The Servo Parallel Browser Engine Project

Servo is a prototype web browser engine written in the Rust language. It is currently developed on 64-bit macOS, 64-bit Linux, 64-bit Windows, and Android.

Servo welcomes contribution from everyone. See CONTRIBUTING.md and HACKING_QUICKSTART.md for help getting started.

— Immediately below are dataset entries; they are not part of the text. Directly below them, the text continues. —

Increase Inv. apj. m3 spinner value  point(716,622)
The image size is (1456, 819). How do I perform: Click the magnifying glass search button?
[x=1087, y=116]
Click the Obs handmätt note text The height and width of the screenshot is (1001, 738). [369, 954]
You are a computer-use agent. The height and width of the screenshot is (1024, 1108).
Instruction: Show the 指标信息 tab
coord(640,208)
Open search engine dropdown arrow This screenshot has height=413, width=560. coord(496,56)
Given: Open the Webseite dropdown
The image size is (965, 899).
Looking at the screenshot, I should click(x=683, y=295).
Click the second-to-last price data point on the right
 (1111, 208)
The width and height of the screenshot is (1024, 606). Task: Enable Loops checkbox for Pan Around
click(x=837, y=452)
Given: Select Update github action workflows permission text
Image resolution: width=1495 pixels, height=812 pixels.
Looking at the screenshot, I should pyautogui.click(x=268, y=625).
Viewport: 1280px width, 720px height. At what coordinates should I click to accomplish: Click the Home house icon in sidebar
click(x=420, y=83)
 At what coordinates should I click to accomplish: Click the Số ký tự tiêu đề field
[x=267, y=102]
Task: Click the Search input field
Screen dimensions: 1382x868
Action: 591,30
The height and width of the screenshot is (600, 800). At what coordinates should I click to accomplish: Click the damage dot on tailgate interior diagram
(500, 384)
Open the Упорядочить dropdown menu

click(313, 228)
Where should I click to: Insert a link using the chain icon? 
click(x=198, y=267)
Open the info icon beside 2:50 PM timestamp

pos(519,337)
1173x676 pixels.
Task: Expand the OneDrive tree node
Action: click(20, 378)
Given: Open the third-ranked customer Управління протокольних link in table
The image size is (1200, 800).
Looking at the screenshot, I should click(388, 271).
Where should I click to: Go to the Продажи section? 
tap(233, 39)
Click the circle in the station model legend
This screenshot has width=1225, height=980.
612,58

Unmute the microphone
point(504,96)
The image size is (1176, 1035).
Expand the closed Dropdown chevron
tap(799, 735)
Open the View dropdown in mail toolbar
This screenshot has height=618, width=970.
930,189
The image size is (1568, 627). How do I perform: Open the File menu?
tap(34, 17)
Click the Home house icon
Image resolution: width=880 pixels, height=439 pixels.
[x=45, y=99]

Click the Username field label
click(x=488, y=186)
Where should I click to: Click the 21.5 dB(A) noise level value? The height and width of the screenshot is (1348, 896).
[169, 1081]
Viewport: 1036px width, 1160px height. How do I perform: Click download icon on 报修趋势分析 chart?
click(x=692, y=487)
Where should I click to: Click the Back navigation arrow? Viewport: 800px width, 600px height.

Visit the Servo Project page for news and guides.

Getting Servo

git clone https://github.com/servo/servo
cd servo
  • Your CARGO_HOME needs to point to (or be in) the same drive as your Servo repository (#28530).
  • The Servo repository is big! If you have an unreliable network connection, consider making a shallow clone.

Build Setup

If these instructions fail or you would like to install dependencies manually, try the manual build setup.

macOS

  • Ensure that the version showed by python --version is >= 3.10:
  • Install Xcode
  • Install Homebrew
  • Run curl --proto '=https' --tlsv1.2 -sSf https://sh.rustup.rs | sh
  • Run ./mach bootstrap
    Note: This will install the recommended version of GStreamer globally on your system.

Linux

  • Run curl --proto '=https' --tlsv1.2 -sSf https://sh.rustup.rs | sh
  • Install Python (version >= 3.10):
    • Debian-like: Run sudo apt install python3-pip python3-venv
    • Fedora: Run sudo dnf install python3 python3-pip python3-devel
    • Arch: Run sudo pacman -S --needed python python-pip
    • Gentoo: Run sudo emerge dev-python/pip
  • Run ./mach bootstrap

Windows

  • Download and run rustup-init.exe
  • Make sure to select Quick install via the Visual Studio Community installer or otherwise install Visual Studio 2022.
  • In the Visual Studio Installer ensure the following components are installed for Visual Studio 2022:
    • Windows 10 SDK (10.0.19041.0) (Microsoft.VisualStudio.Component.Windows10SDK.19041)
    • MSVC v143 - VS 2022 C++ x64/x86 build tools (Latest) (Microsoft.VisualStudio.Component.VC.Tools.x86.x64)
    • C++ ATL for latest v143 build tools (x86 & x64) (Microsoft.VisualStudio.Component.VC.ATL)
    • C++ MFC for latest v143 build tools (x86 & x64) (Microsoft.VisualStudio.Component.VC.ATLMFC)
  • Install chocolatey
  • Install Python 3.11
  • Run mach bootstrap
    • This will install CMake, Git, and Ninja via choco in an Administrator console. Allow the scripts to run and once the operation finishes, close the new console.
  • Run refreshenv

See also Windows Troubleshooting Tips.

Android

  • Ensure that the following environment variables are set:
    • ANDROID_SDK_ROOT
    • ANDROID_NDK_ROOT: $ANDROID_SDK_ROOT/ndk/25.2.9519653/ ANDROID_SDK_ROOT can be any directory (such as ~/android-sdk). All of the Android build dependencies will be installed there.
  • Install the latest version of the Android command-line tools to $ANDROID_SDK_ROOT/cmdline-tools/latest.
  • Run the following command to install the necessary components:
    sudo $ANDROID_SDK_ROOT/cmdline-tools/latest/bin/sdkmanager --install
     "build-tools;33.0.2" \
     "emulator" \
     "ndk;25.2.9519653" \
     "platform-tools" \
     "platforms;android-33" \
     "system-images;android-33;google_apis;x86_64"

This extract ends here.